Of course, this all depends on your data set. If the field values you are looking for are very common, then both searches may preform similarly. I would still pick search 1. I've seen splunk's search assistant suggest combining search expressions (like in search 2) this to the base search (like in search 1). While this isn't always possible in more complex searches, it certainly is here and so I would recommend it.
I'm not sure I understand the purpose of your
evals at the end. You have quotes around
"field2", which makes the field
iterator contain a constant value rather than the value of
field2. I know this is just a contrived example for purpose of a question, but I don't get what this is trying to accomplish or simulate in a real search.
BTW, I would expect that
sourcetype="mysoucetype" field1="none" field2="123" field3!="-" | ...
to preform pretty close to the same as:
sourcetype="mysoucetype" field1="none" field2="123" | search field3!="-" | ...
Since the search engine can't use indexed terms to filter out for not-equals operations.
In most cases, the performance of your search is mostly governed by the number of events that are returned and match the initial index query, i.e., the part before the first
| in the query. With a few exceptions, the contribution of most post-processing (i.e., after the first
|) commands contributes a very small proportion of the overall execution time. (The exceptions include items that use a subsearch [e.g.,
set] that need to execute another search.
This is because for the most part, the time of a search is dominated by the time it takes to find, read, and retrieve events from the physical disk. Compared to this, most other processing takes very little time. So search optimization should first focus on how to most effectively get just the least amount of required data from initial query (i.e., off the disk) in the least amount of time.

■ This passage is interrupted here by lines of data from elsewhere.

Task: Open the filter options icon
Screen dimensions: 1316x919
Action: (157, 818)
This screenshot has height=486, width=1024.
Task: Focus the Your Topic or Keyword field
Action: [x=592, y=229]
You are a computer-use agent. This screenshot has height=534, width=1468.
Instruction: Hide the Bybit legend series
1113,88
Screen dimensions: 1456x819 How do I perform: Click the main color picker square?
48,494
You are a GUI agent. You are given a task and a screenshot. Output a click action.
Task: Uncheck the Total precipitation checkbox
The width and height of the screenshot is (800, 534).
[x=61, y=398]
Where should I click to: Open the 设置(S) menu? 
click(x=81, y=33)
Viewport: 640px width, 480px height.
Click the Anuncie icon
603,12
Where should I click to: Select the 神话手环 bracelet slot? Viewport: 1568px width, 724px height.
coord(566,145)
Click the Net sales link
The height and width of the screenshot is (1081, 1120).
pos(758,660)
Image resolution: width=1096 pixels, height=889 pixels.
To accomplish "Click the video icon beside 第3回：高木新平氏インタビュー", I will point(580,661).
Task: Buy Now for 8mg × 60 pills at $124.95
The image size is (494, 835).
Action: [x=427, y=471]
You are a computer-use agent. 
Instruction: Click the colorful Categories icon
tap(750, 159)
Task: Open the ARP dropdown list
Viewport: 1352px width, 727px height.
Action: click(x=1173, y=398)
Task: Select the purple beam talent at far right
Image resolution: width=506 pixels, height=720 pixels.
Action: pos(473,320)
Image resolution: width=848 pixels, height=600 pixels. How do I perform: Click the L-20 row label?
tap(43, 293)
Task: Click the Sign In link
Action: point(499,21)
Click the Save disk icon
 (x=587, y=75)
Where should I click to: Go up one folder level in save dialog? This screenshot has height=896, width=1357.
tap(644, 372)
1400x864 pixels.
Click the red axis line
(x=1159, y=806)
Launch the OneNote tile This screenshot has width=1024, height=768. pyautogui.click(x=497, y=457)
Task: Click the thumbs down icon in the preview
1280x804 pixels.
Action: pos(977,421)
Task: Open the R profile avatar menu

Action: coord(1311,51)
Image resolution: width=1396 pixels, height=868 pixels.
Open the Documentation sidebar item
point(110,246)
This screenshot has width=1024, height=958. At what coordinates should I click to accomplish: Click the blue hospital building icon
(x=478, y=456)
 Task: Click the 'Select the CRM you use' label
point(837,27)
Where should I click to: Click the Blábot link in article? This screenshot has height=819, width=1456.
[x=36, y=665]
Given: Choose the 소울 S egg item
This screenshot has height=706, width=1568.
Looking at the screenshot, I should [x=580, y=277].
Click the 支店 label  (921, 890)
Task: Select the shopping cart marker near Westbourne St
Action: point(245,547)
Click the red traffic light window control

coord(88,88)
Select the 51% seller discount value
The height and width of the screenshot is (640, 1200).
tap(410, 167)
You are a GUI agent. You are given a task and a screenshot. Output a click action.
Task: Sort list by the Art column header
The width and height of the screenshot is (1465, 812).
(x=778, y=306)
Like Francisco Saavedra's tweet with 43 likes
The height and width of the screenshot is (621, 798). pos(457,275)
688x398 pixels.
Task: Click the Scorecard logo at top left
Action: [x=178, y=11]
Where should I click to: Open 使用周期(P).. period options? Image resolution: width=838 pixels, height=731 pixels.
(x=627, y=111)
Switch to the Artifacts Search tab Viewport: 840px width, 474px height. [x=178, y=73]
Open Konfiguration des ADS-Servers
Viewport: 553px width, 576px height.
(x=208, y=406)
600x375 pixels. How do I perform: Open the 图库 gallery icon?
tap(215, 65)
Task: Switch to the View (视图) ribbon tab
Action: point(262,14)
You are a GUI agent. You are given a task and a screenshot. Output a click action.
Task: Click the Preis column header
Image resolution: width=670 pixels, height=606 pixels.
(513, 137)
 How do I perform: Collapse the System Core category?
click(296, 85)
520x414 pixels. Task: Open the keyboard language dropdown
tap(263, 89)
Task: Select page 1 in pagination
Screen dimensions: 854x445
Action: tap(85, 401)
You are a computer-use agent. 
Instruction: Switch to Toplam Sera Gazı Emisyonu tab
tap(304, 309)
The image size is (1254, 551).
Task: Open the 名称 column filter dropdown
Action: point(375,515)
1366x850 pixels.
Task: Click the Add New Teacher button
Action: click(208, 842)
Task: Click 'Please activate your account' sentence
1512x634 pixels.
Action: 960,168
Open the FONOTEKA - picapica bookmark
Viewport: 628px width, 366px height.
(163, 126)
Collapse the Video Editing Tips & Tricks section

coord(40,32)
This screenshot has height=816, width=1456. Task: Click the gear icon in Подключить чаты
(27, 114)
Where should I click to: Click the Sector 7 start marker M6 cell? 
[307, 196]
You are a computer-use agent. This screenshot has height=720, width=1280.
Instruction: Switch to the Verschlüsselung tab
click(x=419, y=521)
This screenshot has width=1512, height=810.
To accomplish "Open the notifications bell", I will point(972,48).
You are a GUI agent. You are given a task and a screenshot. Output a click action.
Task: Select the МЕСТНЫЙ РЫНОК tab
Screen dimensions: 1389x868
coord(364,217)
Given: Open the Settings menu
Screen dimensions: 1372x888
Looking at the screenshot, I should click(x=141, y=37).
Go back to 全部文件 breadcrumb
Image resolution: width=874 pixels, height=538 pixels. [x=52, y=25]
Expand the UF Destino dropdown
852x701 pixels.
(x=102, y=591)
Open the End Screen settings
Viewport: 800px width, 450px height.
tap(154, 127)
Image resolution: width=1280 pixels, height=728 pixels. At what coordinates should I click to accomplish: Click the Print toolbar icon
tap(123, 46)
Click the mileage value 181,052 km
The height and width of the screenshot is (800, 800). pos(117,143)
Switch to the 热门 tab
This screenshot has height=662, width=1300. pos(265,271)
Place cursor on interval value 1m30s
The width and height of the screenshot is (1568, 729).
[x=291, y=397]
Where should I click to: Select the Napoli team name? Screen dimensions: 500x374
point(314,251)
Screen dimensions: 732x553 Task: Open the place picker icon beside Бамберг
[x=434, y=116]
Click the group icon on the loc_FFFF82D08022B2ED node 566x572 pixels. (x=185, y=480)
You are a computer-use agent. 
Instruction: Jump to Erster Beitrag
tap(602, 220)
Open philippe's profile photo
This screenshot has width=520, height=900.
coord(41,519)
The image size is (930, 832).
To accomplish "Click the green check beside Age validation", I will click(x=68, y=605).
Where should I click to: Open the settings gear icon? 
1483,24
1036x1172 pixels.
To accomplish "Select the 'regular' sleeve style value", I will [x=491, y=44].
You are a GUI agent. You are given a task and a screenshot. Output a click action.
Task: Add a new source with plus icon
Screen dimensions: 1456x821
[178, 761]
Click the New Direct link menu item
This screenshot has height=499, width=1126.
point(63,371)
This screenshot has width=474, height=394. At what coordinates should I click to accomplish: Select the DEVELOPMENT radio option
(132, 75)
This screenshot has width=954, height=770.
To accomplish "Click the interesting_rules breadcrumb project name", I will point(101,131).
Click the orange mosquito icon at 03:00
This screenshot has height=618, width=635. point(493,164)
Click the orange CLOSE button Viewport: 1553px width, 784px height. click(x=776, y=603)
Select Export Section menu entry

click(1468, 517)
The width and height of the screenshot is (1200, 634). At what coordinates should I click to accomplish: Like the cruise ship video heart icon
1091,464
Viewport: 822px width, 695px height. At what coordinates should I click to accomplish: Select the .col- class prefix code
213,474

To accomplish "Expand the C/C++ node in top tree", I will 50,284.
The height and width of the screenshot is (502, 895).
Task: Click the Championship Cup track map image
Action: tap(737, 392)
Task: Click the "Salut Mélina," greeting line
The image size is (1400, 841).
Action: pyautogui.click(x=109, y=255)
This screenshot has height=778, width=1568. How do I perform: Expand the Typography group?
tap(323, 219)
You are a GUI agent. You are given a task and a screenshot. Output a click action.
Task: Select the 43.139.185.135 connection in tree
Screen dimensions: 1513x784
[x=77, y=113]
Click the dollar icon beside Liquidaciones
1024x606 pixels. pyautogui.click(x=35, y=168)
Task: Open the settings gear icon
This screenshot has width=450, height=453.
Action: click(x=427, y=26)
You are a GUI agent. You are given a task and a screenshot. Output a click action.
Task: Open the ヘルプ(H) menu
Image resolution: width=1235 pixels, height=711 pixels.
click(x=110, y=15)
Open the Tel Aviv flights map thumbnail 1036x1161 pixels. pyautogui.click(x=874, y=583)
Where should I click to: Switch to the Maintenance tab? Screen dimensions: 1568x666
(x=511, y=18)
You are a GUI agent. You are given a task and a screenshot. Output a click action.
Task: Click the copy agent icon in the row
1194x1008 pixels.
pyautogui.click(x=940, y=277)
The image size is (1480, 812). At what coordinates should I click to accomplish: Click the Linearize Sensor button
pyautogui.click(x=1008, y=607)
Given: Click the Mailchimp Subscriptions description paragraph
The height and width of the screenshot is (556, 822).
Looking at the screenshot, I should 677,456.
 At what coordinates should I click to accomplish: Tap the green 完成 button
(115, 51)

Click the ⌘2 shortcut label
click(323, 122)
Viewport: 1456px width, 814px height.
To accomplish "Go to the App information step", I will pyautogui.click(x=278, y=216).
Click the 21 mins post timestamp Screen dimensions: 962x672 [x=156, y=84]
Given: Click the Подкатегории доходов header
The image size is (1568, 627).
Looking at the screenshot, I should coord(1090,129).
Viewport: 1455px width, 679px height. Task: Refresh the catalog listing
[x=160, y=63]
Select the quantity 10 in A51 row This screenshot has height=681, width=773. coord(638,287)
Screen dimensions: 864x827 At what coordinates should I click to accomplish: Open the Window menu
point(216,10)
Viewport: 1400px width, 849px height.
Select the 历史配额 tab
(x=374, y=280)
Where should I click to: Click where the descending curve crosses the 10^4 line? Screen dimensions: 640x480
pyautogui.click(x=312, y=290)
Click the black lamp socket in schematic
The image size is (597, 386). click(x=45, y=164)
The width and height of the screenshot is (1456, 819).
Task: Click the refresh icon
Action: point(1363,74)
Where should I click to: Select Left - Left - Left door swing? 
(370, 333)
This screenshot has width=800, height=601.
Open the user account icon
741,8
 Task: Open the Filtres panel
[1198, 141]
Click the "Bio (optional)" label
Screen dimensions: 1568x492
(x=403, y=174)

This a generalization. There certainly are ways to cause the post-processing to be significantly faster or slower, and there are also considerations that can make a big difference in a distributed search cluster vs a single-node environment, but this is the first, biggest, and most common optimization to consider. Additionally, there are ways to run searches that cause them to be faster or slower that aren't really an aspect of search optimization per se (e.g., removing fields to speed up the flashtimeline view).